**Requirement**
Exclude the pictures from your copy, and reproduce each entry below verbatim.

◆ ◆ ◆ ◆ ◆ ◆ ◆

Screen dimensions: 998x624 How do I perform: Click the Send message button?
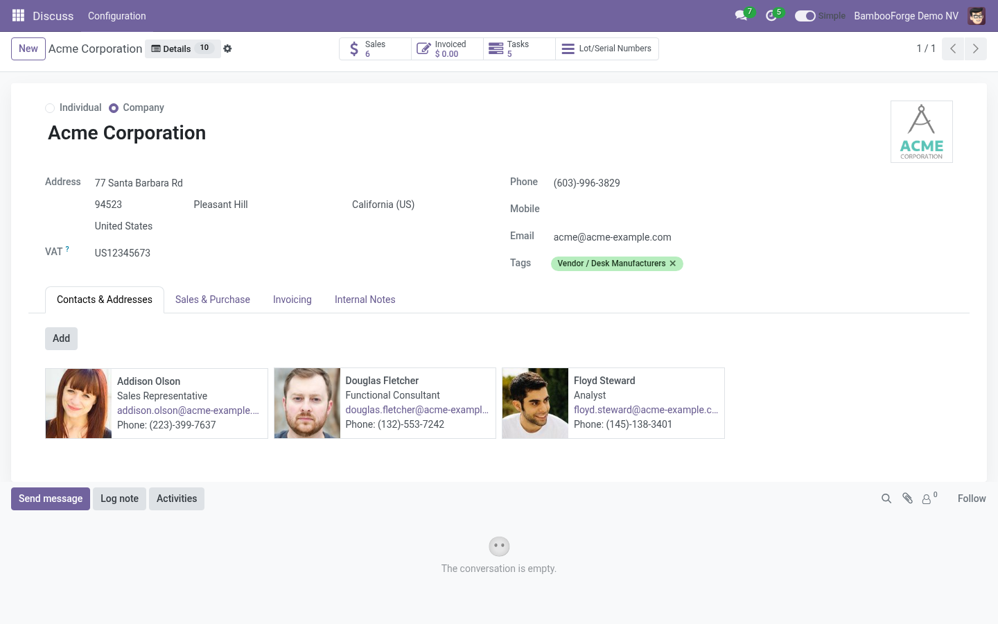tap(51, 499)
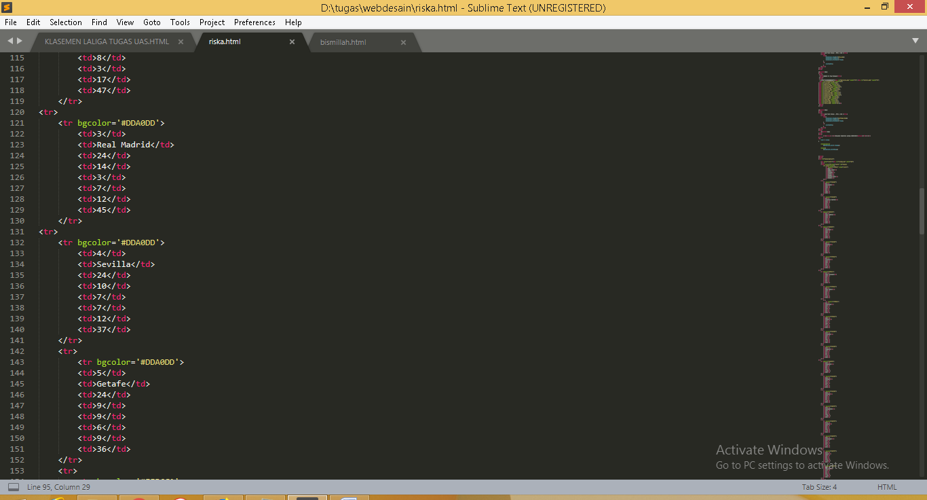Click the right tab scroll arrow

point(20,41)
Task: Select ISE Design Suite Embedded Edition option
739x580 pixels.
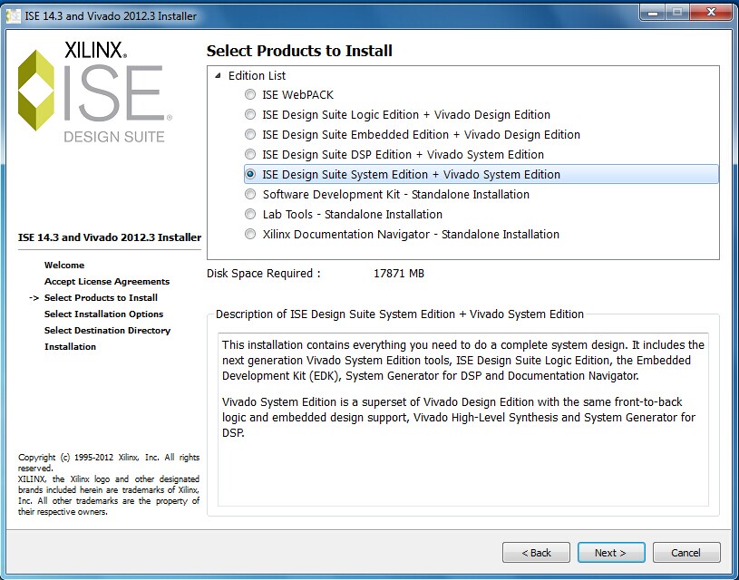Action: coord(250,135)
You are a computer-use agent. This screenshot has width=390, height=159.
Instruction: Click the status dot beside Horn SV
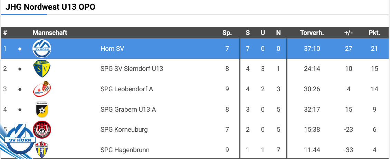tap(20, 49)
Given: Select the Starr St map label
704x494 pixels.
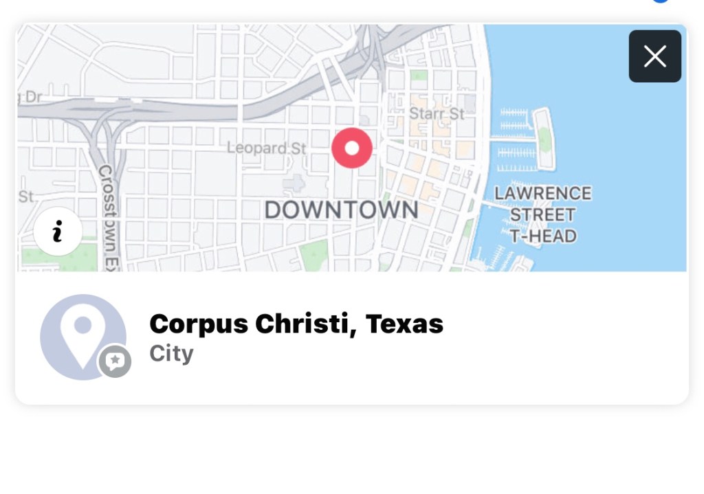Looking at the screenshot, I should 437,113.
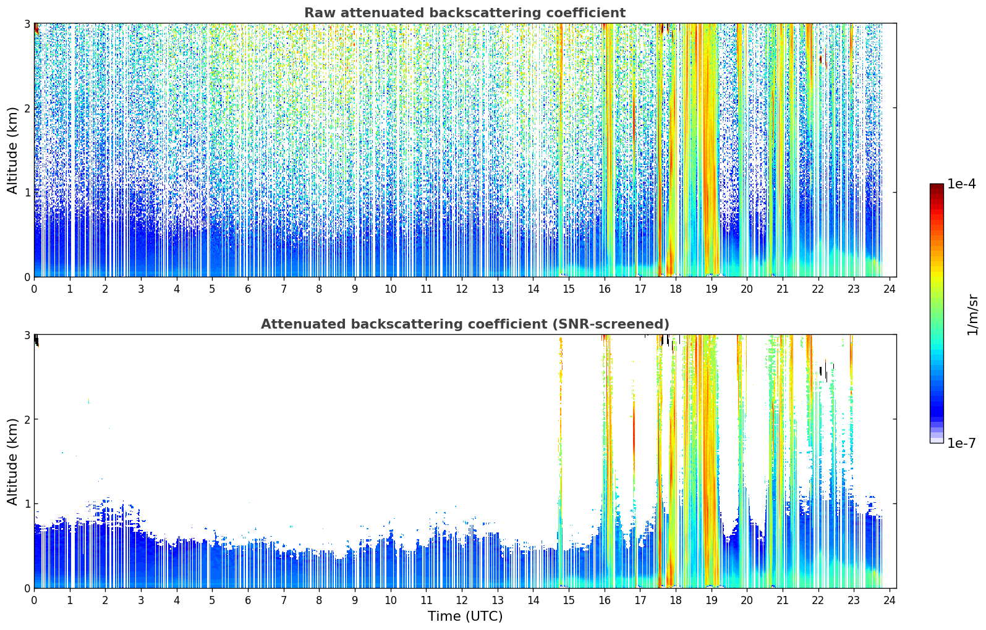Viewport: 986px width, 630px height.
Task: Click hour 0 tick on the bottom plot
Action: (x=34, y=600)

◆ ◆ ◆ ◆ ◆ ◆ ◆

**Output for this task**
Screen dimensions: 998x624 How do I perform: Click the Send message button?
tap(51, 499)
Click the right tab scroll arrow

point(20,41)
Task: Select ISE Design Suite Embedded Edition option
739x580 pixels.
Action: coord(250,135)
You are a computer-use agent. This screenshot has width=390, height=159.
Instruction: Click the status dot beside Horn SV
tap(20, 49)
Given: Select the Starr St map label
704x494 pixels.
Looking at the screenshot, I should 437,113.
Viewport: 986px width, 630px height.
Task: Click hour 0 tick on the bottom plot
Action: (x=34, y=600)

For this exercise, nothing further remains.